[TASK REQUIREMENTS] Reproduce word for word, from the entries below, the line with "Screen dimensions: 435x1568", the line with "The height and", and every line between them, and nothing more.

[DATA TO PROCESS]
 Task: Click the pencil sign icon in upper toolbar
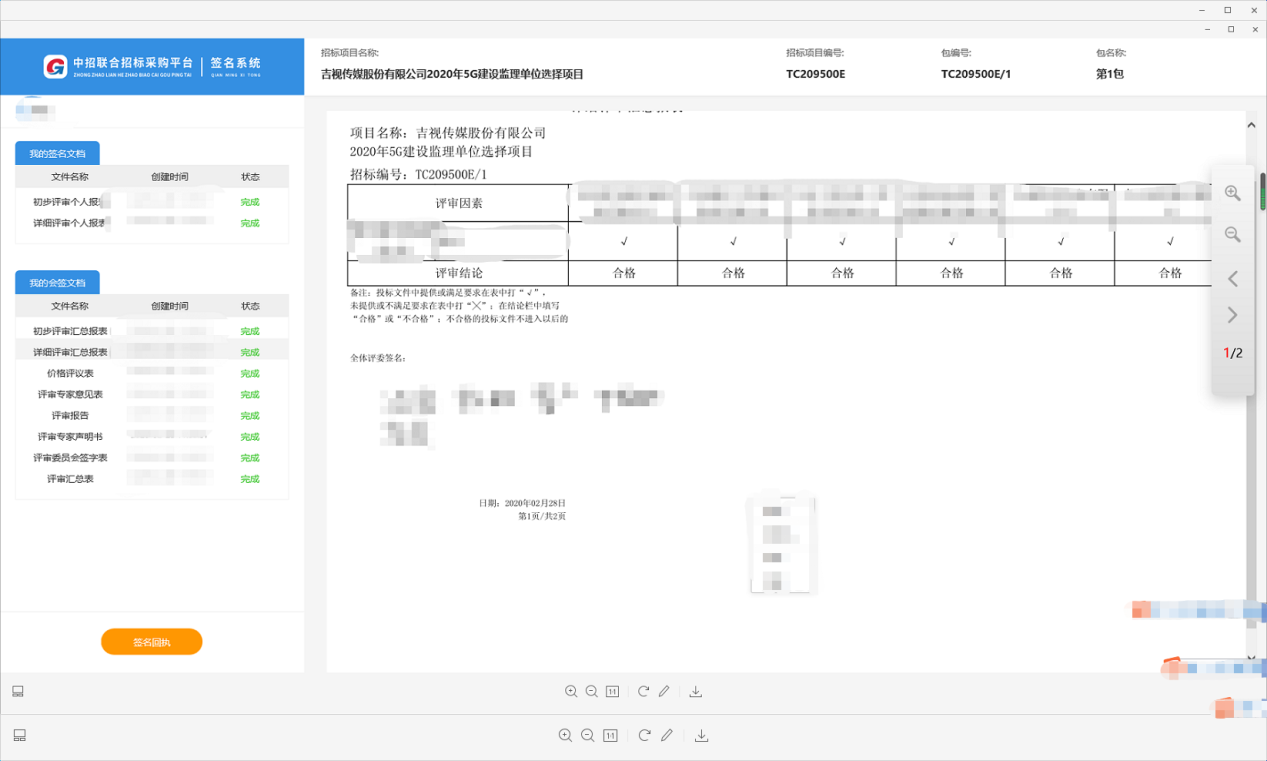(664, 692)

---

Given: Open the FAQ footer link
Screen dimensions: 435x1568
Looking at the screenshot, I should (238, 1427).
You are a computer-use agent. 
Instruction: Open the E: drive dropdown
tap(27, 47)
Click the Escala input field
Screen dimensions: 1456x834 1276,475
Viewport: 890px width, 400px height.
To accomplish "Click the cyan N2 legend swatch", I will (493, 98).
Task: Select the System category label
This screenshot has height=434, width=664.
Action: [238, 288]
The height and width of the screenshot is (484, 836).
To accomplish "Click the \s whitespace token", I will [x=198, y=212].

==

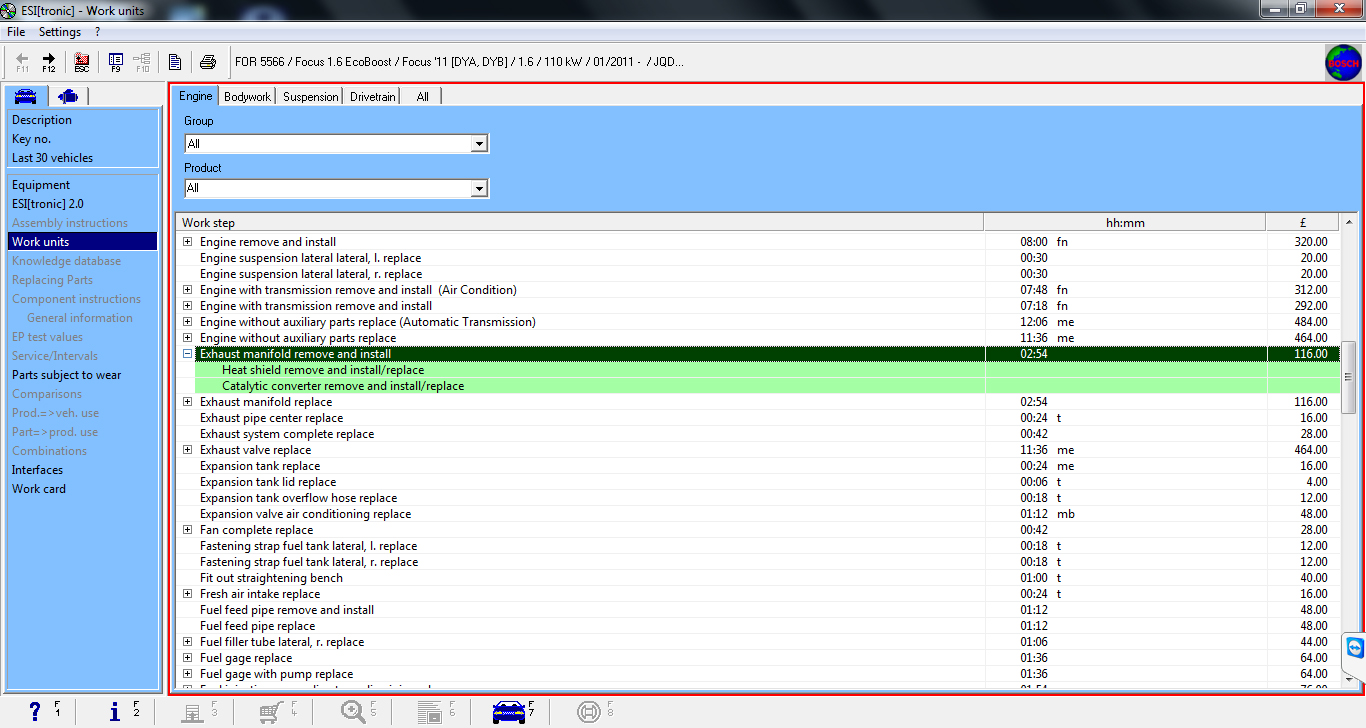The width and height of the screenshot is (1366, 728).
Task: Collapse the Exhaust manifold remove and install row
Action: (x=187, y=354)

[WRITTEN REPLY]
Screen dimensions: 435x1568
Looking at the screenshot, I should (238, 1427).
You are a computer-use agent. 
Instruction: Open the E: drive dropdown
tap(27, 47)
Click the Escala input field
Screen dimensions: 1456x834 1276,475
Viewport: 890px width, 400px height.
To accomplish "Click the cyan N2 legend swatch", I will (493, 98).
Task: Select the System category label
This screenshot has height=434, width=664.
Action: [238, 288]
The height and width of the screenshot is (484, 836).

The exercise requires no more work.